Scientists have successfully modified genes in the blood cells of HIV-positive people to help make them resistant to the virus. The radical therapy — never before tested on humans — raises hope that such an approach might one day free people living with HIV from their daily, lifelong drug regimen. 

The inspiration for the gene modification treatment came from the ‘Berlin patient’ who appears to be clear of the virus following stem-cell transplants in 2007/2008 from a donor with a natural immunity to HIV.

Only 1% of the population is naturally resistant to HIV. These people lack the CCR5 protein that the virus latches on to in order to unlock blood cells and infect them. Researchers have been seeking to mimic the rare mutation that makes some people HIV resistant by engineering a gene in people’s blood T-cells.

Twelve people participated in the American study, half of whom were taken off HIV treatment to see if the cellular engineering had any effect.
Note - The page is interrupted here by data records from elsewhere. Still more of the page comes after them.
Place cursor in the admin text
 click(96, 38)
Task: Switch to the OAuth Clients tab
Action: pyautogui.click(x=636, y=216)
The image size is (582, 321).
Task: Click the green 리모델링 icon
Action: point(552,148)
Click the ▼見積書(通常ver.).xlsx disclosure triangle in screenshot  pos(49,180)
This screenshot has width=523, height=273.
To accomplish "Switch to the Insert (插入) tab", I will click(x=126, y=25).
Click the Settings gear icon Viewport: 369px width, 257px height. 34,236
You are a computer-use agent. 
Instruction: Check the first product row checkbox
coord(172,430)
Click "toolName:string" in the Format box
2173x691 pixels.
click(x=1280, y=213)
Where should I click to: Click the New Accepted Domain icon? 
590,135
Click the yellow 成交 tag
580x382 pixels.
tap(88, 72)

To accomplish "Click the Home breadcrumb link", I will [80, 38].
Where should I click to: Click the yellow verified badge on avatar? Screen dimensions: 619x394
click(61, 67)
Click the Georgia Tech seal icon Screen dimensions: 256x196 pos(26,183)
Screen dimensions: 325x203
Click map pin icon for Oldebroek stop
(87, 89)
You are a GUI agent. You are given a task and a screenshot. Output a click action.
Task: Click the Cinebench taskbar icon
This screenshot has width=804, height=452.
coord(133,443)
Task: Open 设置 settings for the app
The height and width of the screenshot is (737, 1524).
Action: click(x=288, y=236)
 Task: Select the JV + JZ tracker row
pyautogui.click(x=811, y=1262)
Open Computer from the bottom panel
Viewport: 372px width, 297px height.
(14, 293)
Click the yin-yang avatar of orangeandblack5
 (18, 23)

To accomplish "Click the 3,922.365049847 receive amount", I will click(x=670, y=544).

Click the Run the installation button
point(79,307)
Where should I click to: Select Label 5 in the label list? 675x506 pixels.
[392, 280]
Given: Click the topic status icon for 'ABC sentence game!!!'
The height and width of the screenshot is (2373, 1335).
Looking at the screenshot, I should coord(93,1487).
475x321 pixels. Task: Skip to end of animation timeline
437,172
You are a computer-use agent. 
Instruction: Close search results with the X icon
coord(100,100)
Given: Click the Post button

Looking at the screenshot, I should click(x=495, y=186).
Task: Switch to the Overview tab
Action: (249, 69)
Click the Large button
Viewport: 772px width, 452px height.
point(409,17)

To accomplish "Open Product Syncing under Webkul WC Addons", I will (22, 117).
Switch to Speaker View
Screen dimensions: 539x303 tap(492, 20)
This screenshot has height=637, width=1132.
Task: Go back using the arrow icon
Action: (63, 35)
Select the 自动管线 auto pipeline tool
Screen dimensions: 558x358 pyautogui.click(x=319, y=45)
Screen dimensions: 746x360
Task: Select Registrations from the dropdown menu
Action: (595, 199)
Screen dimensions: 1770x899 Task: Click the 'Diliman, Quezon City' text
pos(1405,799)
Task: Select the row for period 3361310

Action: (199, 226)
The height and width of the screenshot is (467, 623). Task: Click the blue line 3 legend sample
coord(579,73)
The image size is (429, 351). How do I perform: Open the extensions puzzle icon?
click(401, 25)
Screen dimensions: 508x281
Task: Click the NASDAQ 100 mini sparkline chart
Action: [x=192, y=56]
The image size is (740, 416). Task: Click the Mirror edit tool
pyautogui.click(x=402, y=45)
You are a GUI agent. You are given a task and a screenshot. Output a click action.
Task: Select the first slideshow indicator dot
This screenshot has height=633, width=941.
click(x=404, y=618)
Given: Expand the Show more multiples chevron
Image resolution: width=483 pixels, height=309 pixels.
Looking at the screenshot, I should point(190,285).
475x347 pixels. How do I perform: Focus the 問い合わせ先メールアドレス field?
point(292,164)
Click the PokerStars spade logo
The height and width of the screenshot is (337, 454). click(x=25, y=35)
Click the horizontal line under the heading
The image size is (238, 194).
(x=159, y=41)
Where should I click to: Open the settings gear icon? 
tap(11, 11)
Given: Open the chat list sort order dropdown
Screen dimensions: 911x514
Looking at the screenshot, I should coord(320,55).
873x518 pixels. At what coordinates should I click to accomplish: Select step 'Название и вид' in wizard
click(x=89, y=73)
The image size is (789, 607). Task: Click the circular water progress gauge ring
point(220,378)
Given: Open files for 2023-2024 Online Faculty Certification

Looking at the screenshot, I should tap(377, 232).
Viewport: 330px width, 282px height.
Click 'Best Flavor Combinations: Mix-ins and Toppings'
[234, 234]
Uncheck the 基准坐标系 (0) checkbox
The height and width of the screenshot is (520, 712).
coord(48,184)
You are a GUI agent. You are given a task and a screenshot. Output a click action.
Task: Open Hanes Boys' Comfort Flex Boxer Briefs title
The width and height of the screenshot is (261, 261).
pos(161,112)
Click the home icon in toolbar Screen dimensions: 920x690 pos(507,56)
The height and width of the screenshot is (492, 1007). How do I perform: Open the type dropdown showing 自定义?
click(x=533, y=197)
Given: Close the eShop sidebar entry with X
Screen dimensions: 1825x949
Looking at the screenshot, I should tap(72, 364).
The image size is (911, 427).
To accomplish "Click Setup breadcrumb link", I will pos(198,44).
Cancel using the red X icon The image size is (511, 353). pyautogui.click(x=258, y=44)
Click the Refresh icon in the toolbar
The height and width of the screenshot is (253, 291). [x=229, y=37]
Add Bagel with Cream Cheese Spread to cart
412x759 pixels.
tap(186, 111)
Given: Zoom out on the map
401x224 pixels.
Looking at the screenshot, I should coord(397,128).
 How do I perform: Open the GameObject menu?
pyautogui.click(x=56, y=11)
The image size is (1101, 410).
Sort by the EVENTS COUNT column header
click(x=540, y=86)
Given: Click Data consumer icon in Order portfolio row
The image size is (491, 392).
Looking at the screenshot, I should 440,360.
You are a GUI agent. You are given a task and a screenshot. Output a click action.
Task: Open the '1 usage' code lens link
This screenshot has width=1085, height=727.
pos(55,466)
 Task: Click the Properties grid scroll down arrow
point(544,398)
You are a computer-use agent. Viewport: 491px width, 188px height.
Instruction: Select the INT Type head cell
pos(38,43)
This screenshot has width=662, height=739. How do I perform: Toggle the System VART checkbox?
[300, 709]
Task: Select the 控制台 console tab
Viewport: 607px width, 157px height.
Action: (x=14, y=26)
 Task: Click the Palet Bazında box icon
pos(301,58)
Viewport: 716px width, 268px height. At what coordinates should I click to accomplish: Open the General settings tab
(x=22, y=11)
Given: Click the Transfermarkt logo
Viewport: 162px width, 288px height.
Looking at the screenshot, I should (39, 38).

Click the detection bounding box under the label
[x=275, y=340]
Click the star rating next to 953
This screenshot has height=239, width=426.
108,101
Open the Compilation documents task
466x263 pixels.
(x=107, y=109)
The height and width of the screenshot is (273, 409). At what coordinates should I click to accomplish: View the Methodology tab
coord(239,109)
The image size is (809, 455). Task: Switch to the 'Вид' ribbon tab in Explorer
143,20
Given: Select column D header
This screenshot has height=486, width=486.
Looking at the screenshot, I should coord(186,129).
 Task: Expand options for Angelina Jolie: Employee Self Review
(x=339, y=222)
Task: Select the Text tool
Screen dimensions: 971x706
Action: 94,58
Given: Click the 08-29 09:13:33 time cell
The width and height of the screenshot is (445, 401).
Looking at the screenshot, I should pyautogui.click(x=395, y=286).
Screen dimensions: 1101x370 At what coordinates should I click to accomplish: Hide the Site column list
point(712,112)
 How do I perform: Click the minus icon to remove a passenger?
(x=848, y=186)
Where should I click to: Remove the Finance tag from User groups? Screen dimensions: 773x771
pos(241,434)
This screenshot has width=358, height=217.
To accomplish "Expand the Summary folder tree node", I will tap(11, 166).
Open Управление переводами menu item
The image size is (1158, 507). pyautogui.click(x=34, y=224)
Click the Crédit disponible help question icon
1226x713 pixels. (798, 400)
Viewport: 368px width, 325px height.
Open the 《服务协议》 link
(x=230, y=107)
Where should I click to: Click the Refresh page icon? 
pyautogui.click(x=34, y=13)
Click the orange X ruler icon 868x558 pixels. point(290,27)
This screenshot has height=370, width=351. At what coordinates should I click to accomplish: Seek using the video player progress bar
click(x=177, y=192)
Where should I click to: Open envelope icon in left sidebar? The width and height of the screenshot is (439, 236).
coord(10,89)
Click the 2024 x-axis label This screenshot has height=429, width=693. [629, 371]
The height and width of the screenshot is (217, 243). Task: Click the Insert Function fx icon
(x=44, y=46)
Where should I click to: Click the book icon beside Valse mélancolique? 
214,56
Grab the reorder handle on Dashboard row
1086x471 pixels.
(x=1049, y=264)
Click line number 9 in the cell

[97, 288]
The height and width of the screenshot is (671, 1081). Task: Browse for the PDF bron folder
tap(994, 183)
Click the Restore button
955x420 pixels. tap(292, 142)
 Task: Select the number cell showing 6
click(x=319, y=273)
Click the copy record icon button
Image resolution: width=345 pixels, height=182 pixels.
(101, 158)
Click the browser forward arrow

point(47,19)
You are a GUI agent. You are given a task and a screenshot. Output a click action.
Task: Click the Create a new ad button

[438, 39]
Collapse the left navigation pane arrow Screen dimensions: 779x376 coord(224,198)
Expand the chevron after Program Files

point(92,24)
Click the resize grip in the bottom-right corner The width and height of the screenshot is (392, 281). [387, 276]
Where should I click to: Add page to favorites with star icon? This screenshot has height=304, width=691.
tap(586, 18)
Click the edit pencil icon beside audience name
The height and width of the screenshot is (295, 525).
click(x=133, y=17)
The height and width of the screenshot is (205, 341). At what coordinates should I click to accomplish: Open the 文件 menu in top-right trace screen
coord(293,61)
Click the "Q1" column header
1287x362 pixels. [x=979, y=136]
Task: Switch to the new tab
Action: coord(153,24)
Although the virus returned in all but one of them, the edited immune cells appeared to keep the virus at bay — more so than the body’s natural immune cells. All of the participants in the study are now back on treatment.

While only a small-scale trial, Bruce Levine, who co-led the study at the University of Pennsylvania, described the early
results as encouraging: “This is potentially a new therapy for HIV. ‘Cure’ is a four-letter word. We don’t like to use it, particularly with HIV. We are looking at improving the health and immune function of PLHIV.